=== Data ===

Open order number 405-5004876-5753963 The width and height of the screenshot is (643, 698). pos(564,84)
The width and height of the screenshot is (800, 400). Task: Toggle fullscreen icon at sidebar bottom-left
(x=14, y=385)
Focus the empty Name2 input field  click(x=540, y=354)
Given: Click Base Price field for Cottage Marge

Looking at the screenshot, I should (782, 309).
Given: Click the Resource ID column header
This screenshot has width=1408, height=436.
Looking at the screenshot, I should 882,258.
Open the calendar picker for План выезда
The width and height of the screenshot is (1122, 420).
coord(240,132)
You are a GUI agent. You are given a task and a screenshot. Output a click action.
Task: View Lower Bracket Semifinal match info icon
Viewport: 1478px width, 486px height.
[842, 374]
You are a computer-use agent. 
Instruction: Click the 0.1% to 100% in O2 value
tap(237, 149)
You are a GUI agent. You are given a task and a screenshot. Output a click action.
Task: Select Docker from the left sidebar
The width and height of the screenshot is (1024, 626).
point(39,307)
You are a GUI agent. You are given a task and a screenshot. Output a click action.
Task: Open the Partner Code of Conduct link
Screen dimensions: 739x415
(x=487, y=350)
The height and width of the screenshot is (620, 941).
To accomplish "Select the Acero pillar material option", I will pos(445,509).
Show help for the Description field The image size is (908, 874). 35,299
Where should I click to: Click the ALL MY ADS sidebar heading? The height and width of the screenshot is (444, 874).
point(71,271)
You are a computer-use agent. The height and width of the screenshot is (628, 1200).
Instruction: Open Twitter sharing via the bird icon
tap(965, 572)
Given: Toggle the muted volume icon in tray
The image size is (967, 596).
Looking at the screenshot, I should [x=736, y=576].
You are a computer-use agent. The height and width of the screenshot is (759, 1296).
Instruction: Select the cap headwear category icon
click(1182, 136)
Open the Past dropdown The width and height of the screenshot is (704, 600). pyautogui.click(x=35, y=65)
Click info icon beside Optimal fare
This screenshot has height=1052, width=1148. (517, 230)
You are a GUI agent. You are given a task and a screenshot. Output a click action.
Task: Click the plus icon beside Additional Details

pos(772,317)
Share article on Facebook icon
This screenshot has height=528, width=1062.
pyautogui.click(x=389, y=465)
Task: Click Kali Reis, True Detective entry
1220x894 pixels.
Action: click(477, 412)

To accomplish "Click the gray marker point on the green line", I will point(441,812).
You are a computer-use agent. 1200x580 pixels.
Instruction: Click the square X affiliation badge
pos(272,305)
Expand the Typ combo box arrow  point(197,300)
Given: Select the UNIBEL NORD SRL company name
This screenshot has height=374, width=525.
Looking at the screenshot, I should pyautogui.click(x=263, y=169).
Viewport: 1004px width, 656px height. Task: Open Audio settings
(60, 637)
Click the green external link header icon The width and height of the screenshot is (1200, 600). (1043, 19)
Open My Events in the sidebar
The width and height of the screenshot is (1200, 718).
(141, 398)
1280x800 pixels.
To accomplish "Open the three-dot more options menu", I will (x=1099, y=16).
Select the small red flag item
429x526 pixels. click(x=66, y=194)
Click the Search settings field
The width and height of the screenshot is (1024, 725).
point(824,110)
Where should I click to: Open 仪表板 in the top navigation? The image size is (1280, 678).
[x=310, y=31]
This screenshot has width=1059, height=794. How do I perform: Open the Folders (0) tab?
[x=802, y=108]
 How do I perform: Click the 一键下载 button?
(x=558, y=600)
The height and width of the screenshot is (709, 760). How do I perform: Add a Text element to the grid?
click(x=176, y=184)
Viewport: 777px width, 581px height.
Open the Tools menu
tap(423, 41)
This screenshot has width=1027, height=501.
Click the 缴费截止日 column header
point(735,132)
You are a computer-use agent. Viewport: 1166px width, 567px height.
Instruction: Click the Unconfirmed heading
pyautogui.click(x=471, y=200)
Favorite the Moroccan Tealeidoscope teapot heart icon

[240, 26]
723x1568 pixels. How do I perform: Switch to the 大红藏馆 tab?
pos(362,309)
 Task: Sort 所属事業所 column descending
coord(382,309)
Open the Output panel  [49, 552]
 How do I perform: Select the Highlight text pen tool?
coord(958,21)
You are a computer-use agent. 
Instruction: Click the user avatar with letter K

===

## The task
Restate word for word only the lines above from the line containing "Instruction: Click the Unconfirmed heading" to the line containing "Open the Output", both of them included.

## Task answer
Instruction: Click the Unconfirmed heading
pyautogui.click(x=471, y=200)
Favorite the Moroccan Tealeidoscope teapot heart icon

[240, 26]
723x1568 pixels. How do I perform: Switch to the 大红藏馆 tab?
pos(362,309)
 Task: Sort 所属事業所 column descending
coord(382,309)
Open the Output panel  [49, 552]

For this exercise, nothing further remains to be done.